Counting cost of financial crisis - Immorality of bank deal highlighted

IT is, still, almost impossible to have an objective analysis of the measures imposed on this small country to ensure that our banking system did not collapse and start a destructive domino affect right across the eurozone.

The anger provoked by the fact that the citizens of this country will, for decades to come, pay the gambling debts of the bankers and speculators is very real and shows no sign of fading. That so very few of the lead players in this spectacular destruction of wealth, security and opportunity have not faced any meaningful sanction just rubs salt into that slow-to-heal wound.
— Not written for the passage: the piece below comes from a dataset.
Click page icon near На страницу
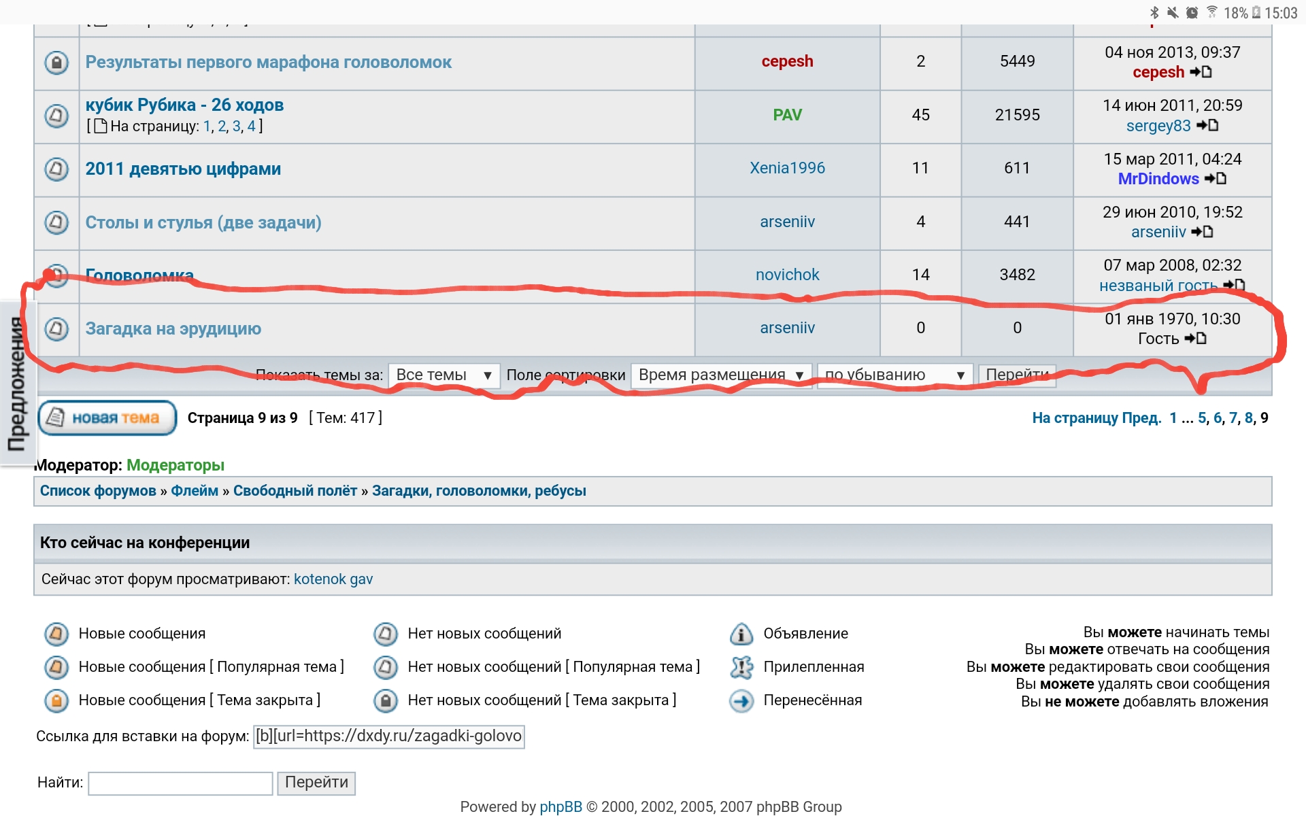This screenshot has width=1306, height=816. pos(100,126)
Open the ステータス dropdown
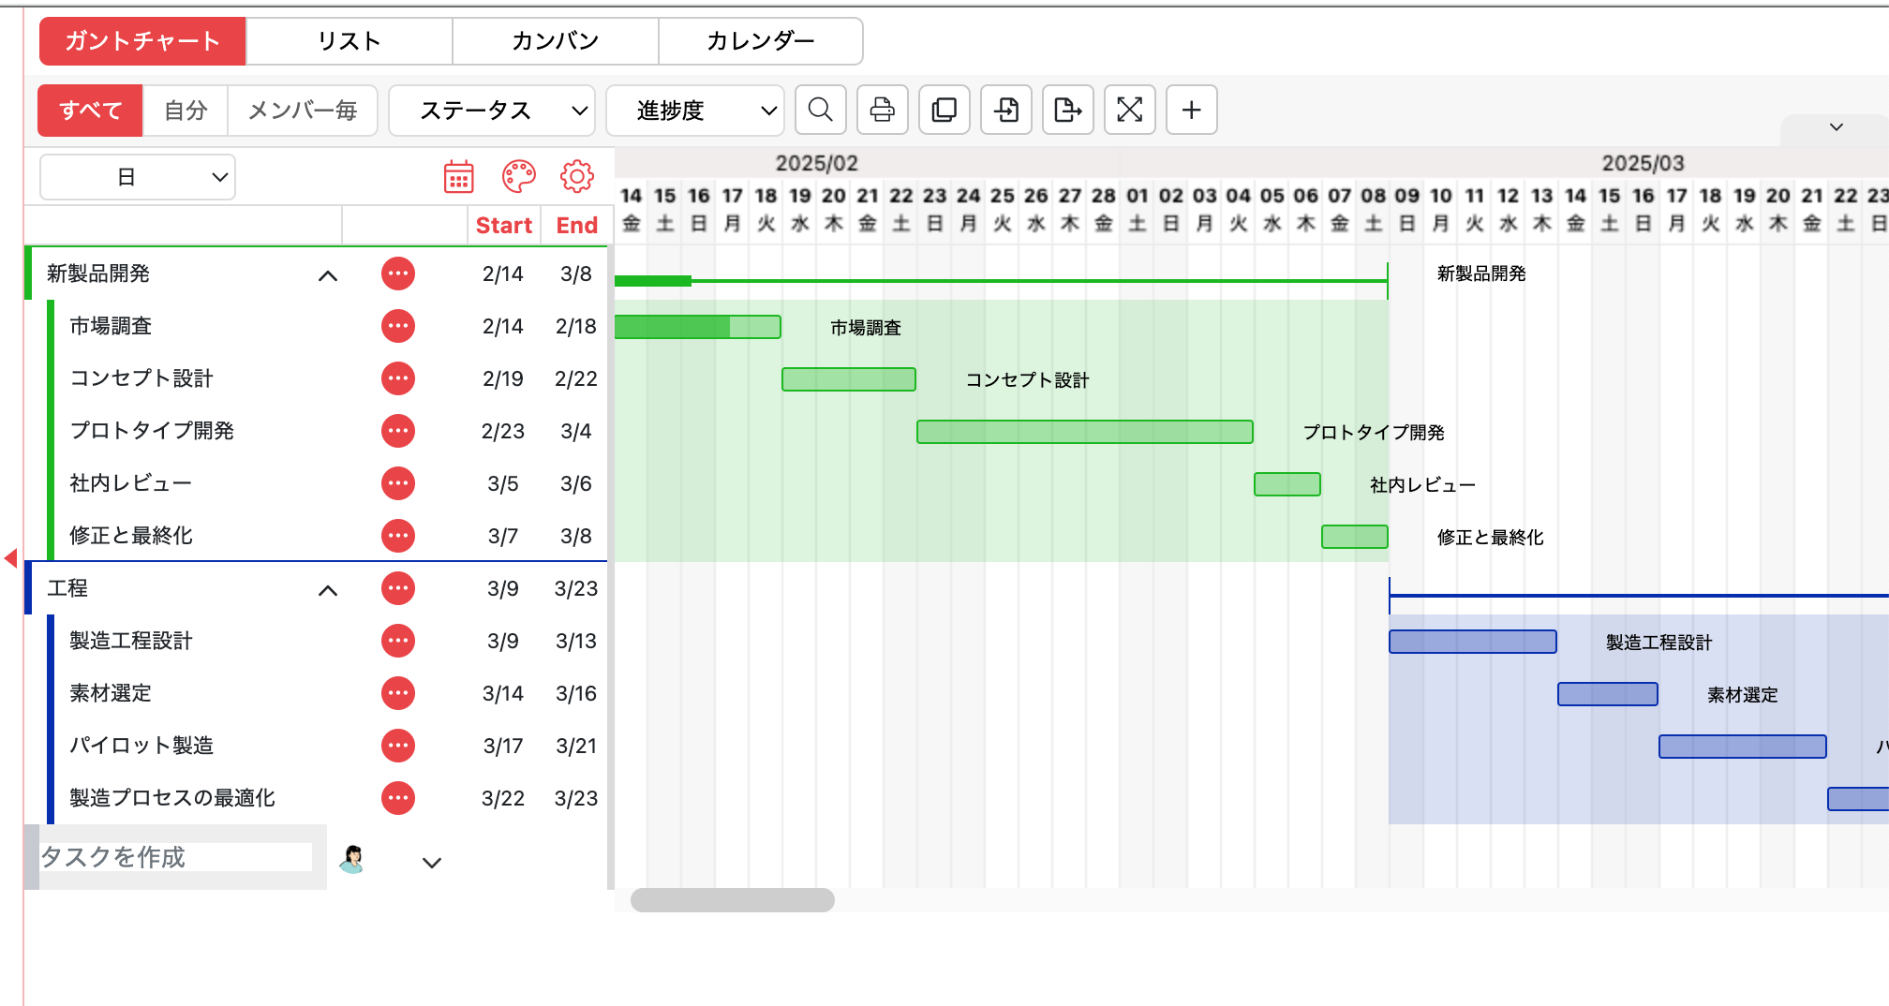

That wound will be vigorously scratched during the coming election campaign by those who did not have to deal with the crisis. They will undoubtedly suggest that there was a better way of doing things ignoring the abject weakness of our position and the consequences of not accepting the “advice” of those who controlled the resources needed to rescue our banks and our society.

Yesterday’s report from the European Central Bank, an all-powerful institution that played a central role in lumbering this country with almost impossible debt to protect private investors in Germany and Holland, may not reopen that wound but it will certainly re-energise debate around the morality of nationalising private debts.

It will also re-energise the debate around what European solidarity actually means and, most of all, the clutching-at-straws debate about what can be done to try to bring something that might, on a very dark night, pass for morality or even basic honesty to the process.

The ECB report confirmed that we lost more personal wealth than any other eurozone country in the aftermath of the financial crash while Germany and the Netherlands gained most.

Even if some of our imagined wealth was based on Alice in Wonderland property prices the toll was, is and will be heavy. In the years between 2009 and 2013, the ECB found that Ireland lost more than €18,000 per person.

Spaniards’ wealth dwindled by almost €13,000, Greeks by €17,000. In Holland and Germany, the sources of much of the capital lost in Ireland, grew — roughly — by €33,000 and €19,000 respectively because of wise financial investments. Public services were not cut as they were here in those countries either.

The data shows the stark differences between countries in the 19-country eurozone so very clearly the ECB acknowledged the divergence but admitted that there is little the ECB can do to try remedy it — even if it wanted to.

The ECB figures are also a reminder of the public policies that did so much to destroy this State’s independence. They must also provoke the most challenging question — might we repeat the mistakes of the past? That’s an open question but a distinct possibility.

Despite our harrowing lessons we still borrow the bones of €10bn a year and at the very first opportunity we demand that taxes be lowered and that public sector wages restored to pre-crash levels.

The ECB figures show startling inequity but have we really learnt any of the terrible lessons that brought us to such a sorry point?